Quick Look at XtreemFS

I like checking out other projects in my space, so yesterday I had a quick look at XtreemFS. This is one of the more interesting projects out there IMO, with a focus on distribution/replication beyond a single data center. The quick blurb says:

Clients and servers can be distributed world-wide. XtreemFS allows you to mount and access your files via the internet from anywhere.

With XtreemFS you can easily replicate your files across data-centers to reduce network consumption, latency and increase data availability.

open source
XtreemFS is fully open source and licensed under the GPLv2.
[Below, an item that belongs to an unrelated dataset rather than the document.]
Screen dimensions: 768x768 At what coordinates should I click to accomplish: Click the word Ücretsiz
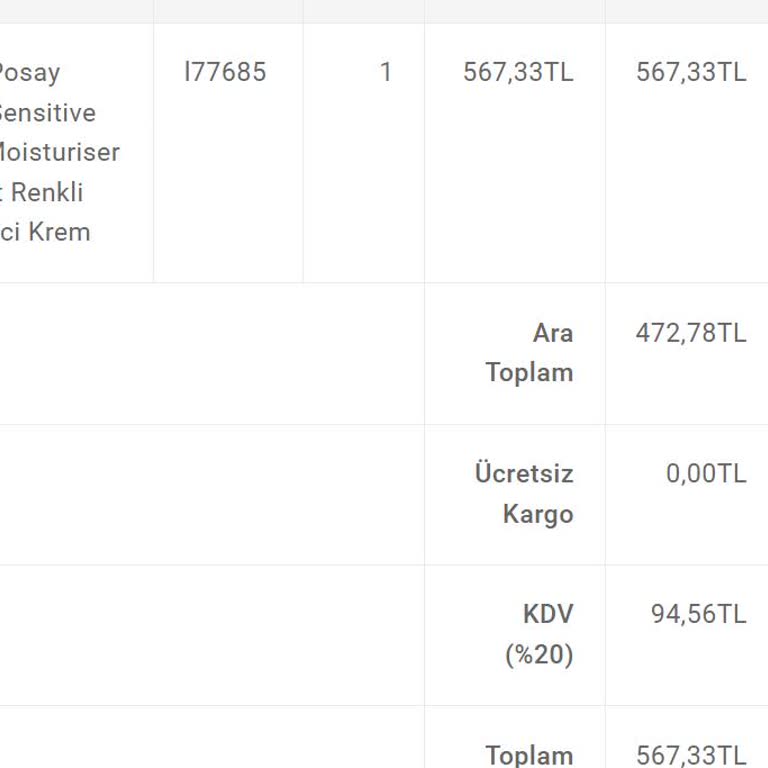pyautogui.click(x=524, y=473)
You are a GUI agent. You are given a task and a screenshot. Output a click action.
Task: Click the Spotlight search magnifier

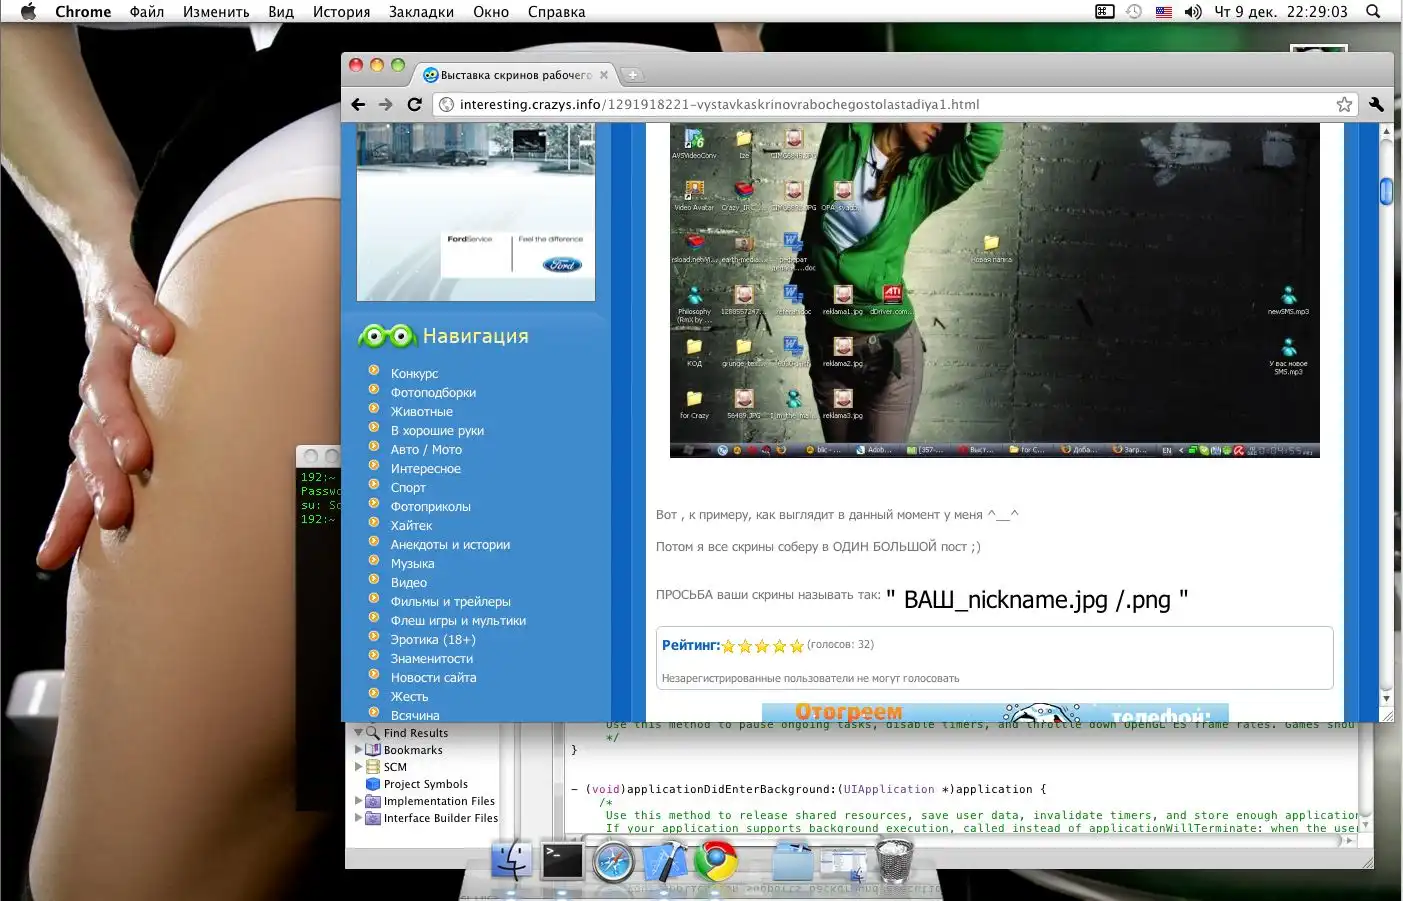(1373, 12)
OK, sounds good. Since I was working from home, I decided to run some simple tests between Lexington and Westford, which might not seem like a long distance except that I was going through a VPN server in Phoenix. Installation was fairly straightforward using their RHEL6 repository. Initial setup using their Quick Start instructions. I was able to create a volume, mount it, and read/write data from both of my machines in practically no time. Well done, guys.

The next step was to do some actual replication, and that’s where things started to get a bit ragged around the edges. First, I just have to say that replication only of explicitly read-only files impresses me as little as I expected. Also, the process to perform the actual replication seems both cumbersome and error-prone. The instructions for this require at least two steps:

xtfs_repl --set_readonly ~/xtreemfs/movie.avi
xtfs_repl --add_auto --full ~/xtreemfs/movie.avi

Then those instructions didn’t even seem to work. It turned out that the problem was my own fault (insufficient iptables magic on my two machines) but the way the error presented itself was problematic. The actual commands just paused for a long time and then threw a generic I/O error. The logs had big Java tracebacks ending with “Set Replication Strategy not known” messages. This led me down a big blind alley trying to set the strategy on the second xtfs_repl command before I figured out the real problem; I suspect many users who haven’t been thinking about replication strategies for years might have felt even more lost.

The other problem I ran into this morning. My machine at home is no longer accessible, but the DIR and MRC processes plus one OSD are running here at work so I thought that I should be able to operate normally except for not replicating across sites. Wrong. When I tried to build in the iozone tree I had unpacked yesterday, I again saw long pauses followed by the thoroughly misleading “Set Replication Strategy not known” message in the OSD log. Further investigation suggests that the real problem is the iozone build process trying to modify old files that are marked read-only, but that should yield a pretty obvious EPERM/EROFS sort of error. Creating a separate volume and unpacking/building there seemed to work, though. This did make me wonder, though, about how well availability across sites really works. The site says that DIR and MRC replication are supposed to be features in version 1.3 (scheduled for Q1/10 but I don’t see any signs of 1.3 having been released yet. I looked around a bit for instructions on how to set up a redundant DIR/MRC with manual failover, but didn’t find any. As far as I can tell, XtreemFS still requires that remote sites be able to contact a primary DIR/MRC site even though their data might reside locally. That’s OK considering that most other distributed filesystems are exactly the same way, but since distribution across sites was (in my mind) XtreemFS’s main distinguishing feature it was a bit of a disappointment. If the situation is actually better than what I’ve presented here, then I hope one of the XtreemFS developers (with whom I’ve corresponded in the past) will stop by and point me in the right directions.

I know all of that seems like a bit of a downer, but I’d like to end on a high note. Once I had fixed my own configuration issues, and as long as I stayed within the limitations I’ve mentioned, XtreemFS was the only distributed filesystem besides GlusterFS that could get through my “smoke test” without crashes, hangs, or data corruption. That might not seem like a very high standard considering that the test is just iozone reading and writing files sequentially, but four out of six distributed filesystems that I’ve tested (or tried to test) couldn’t even get that far. I wasn’t testing on systems where performance results would be really meaningful except to say that I test GlusterFS this way all the time and XtreemFS performance didn’t seem radically different. The fact that XtreemFS can handle even that much, along with the relative ease of installation and setup, already puts it at #2 on my list. I expect that when 1.3 does come out it will address at least some of the issues I’ve mentioned and offer a worthwhile choice for those who are interested in its unique feature set. I highly recommend that anyone interested in this area give it a look.